_Stored data_
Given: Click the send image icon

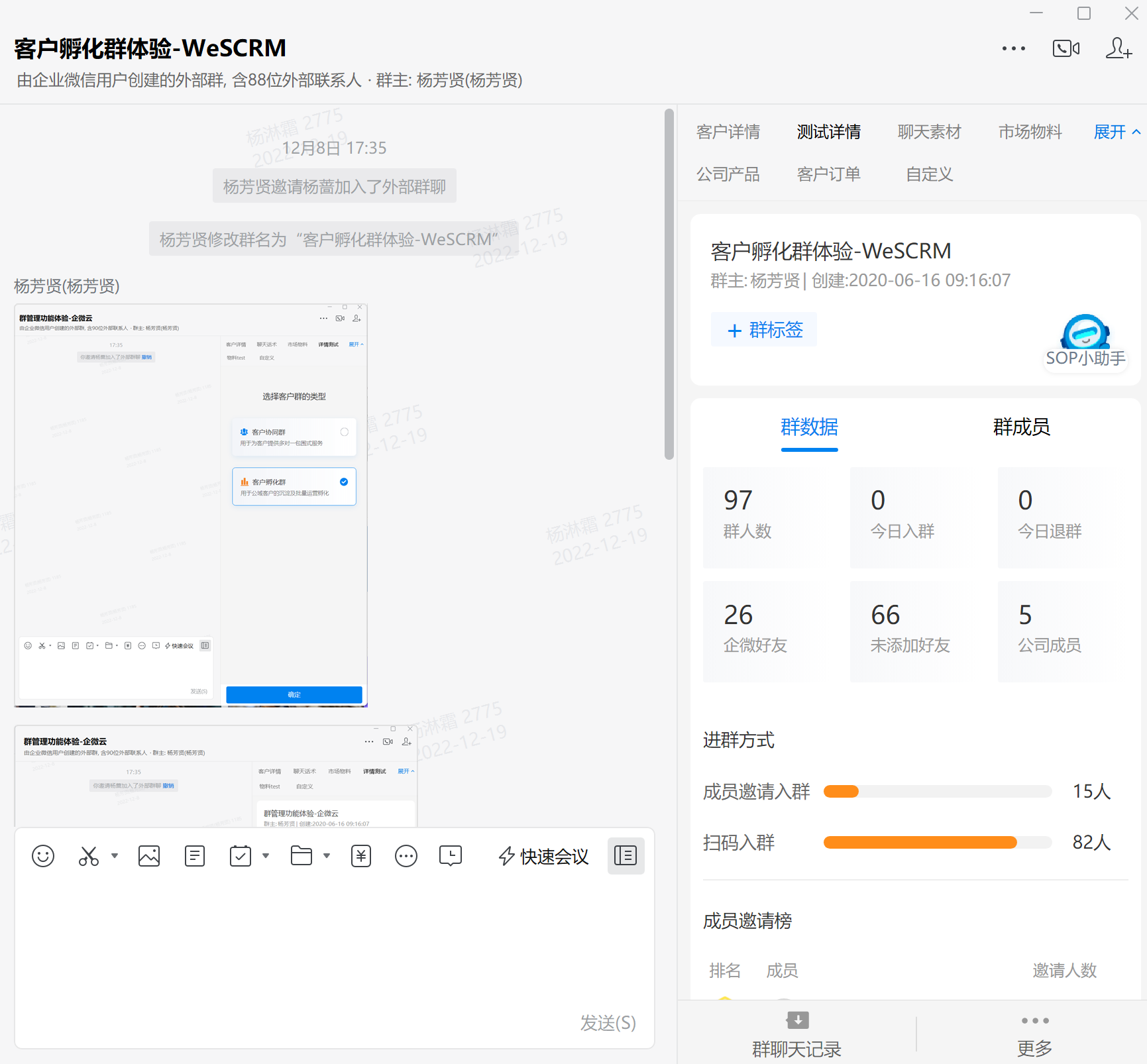Looking at the screenshot, I should click(x=149, y=856).
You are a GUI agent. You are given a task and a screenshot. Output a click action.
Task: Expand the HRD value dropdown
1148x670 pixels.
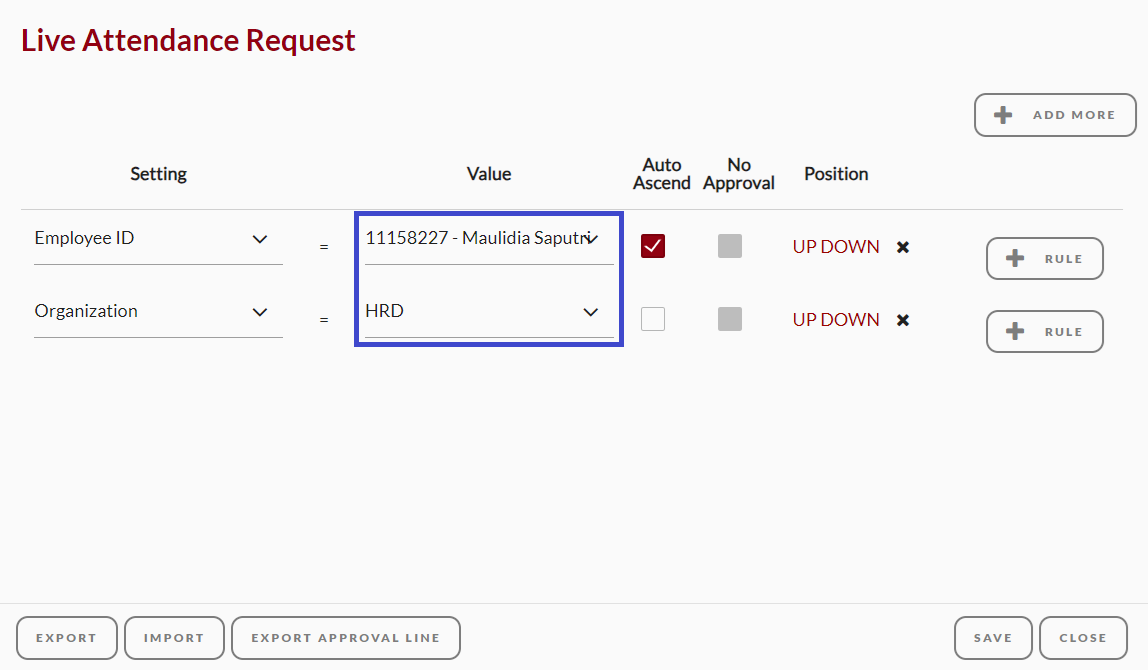[489, 313]
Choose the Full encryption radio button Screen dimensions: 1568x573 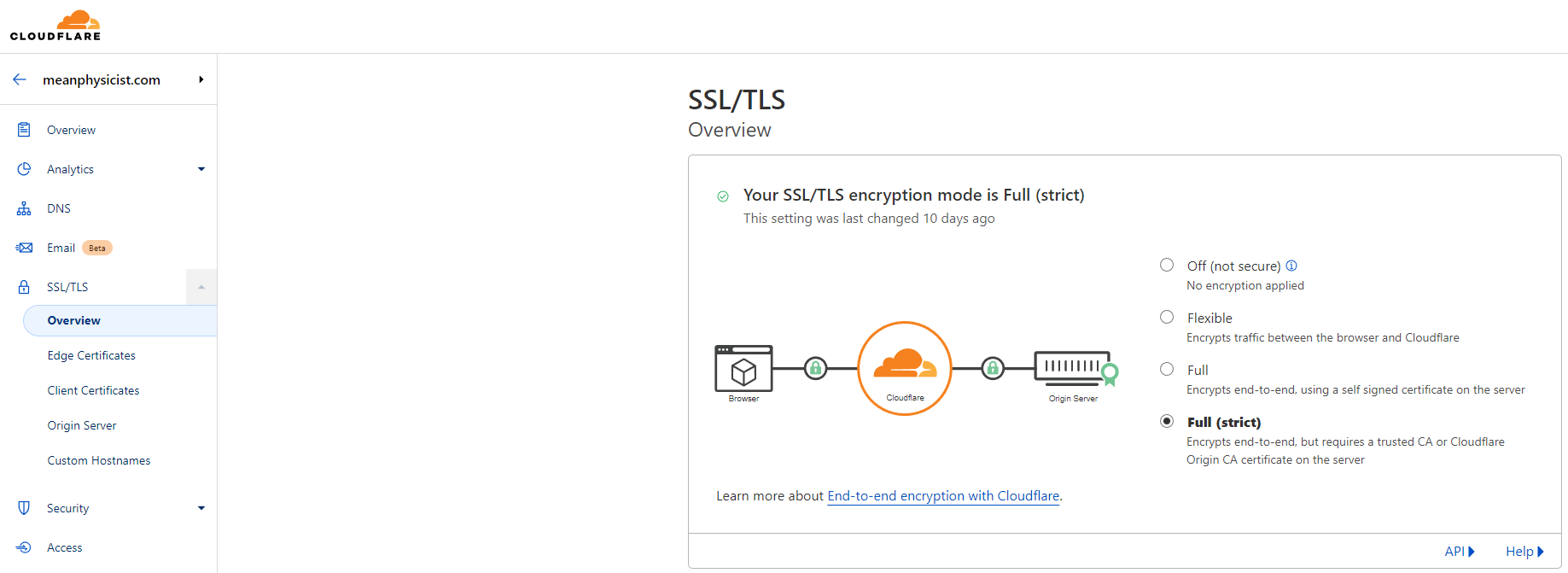[1167, 369]
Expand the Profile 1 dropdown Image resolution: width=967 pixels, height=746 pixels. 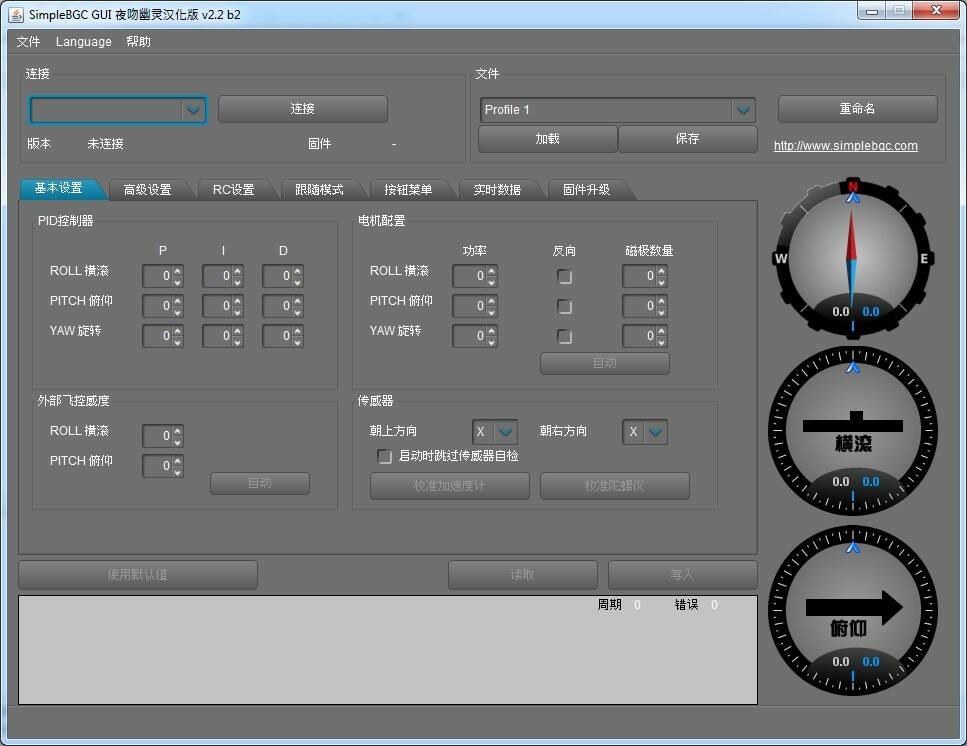[742, 110]
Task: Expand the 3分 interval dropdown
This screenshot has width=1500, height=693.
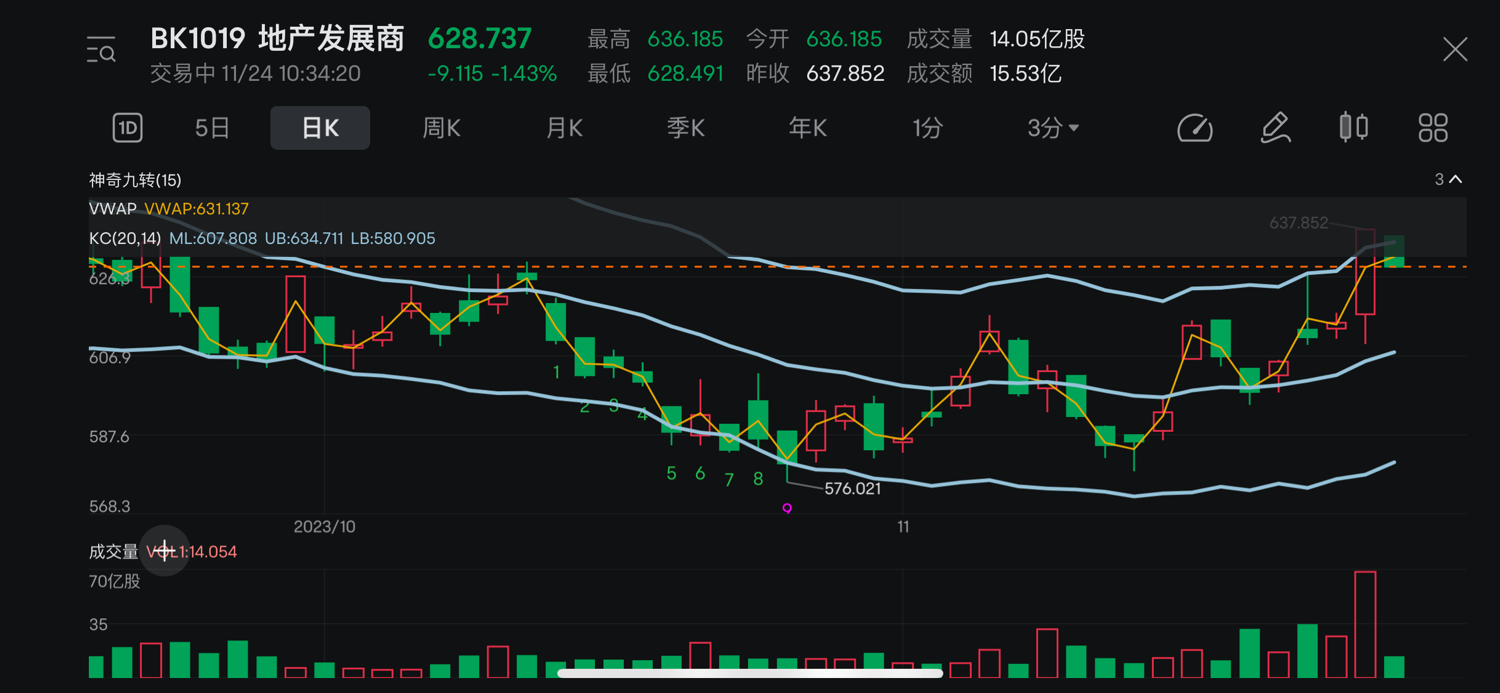Action: tap(1053, 128)
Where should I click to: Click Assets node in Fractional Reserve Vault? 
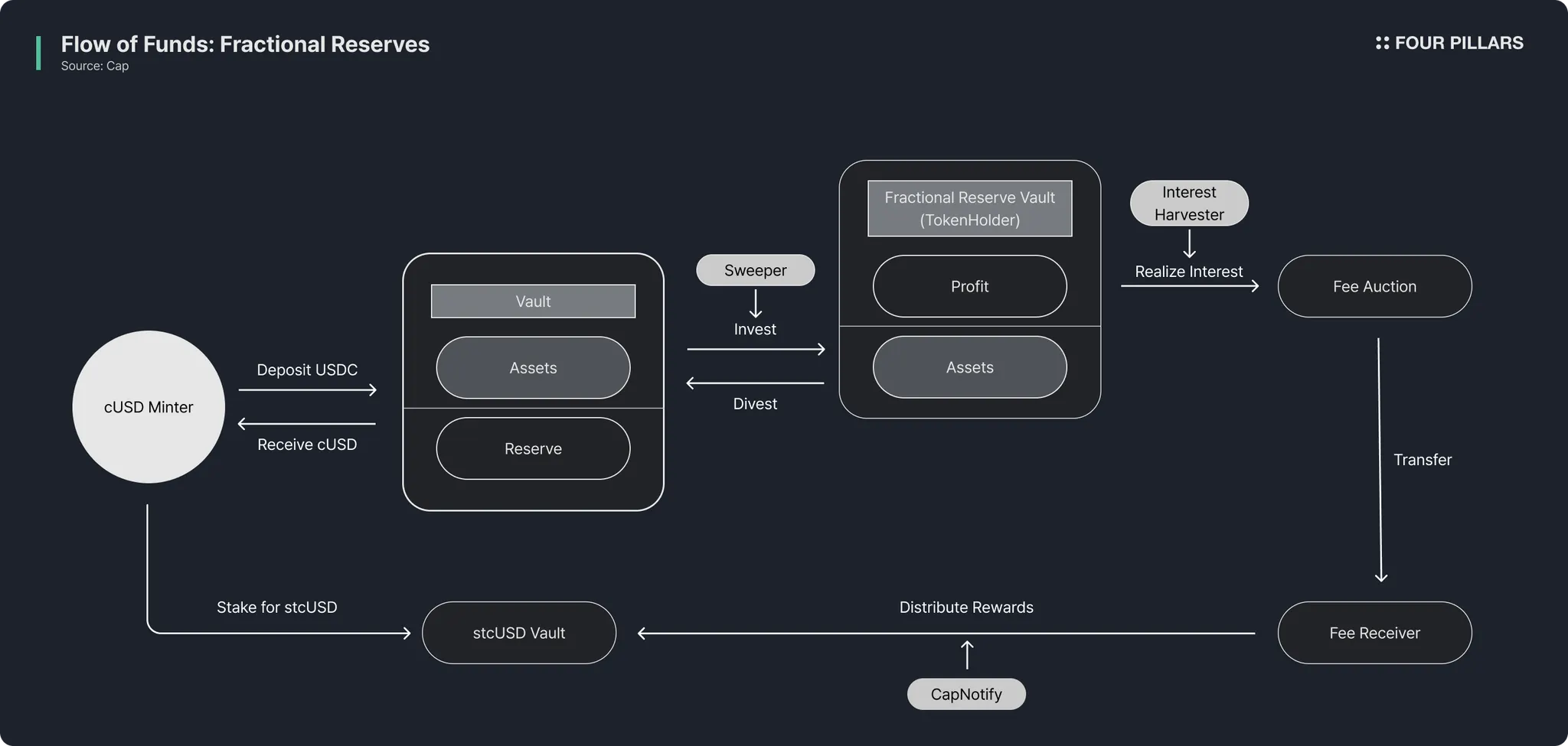click(969, 367)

_Goal of the exercise_
Quote, word for word and nothing more, every line from the line with "This screenshot has width=1500, height=693." to the end of the entries, including both ends; skip any pictures.

_Solution to this problem_
This screenshot has width=1500, height=693.
Action: tap(1053, 128)
Where should I click to: Click Assets node in Fractional Reserve Vault? 
click(969, 367)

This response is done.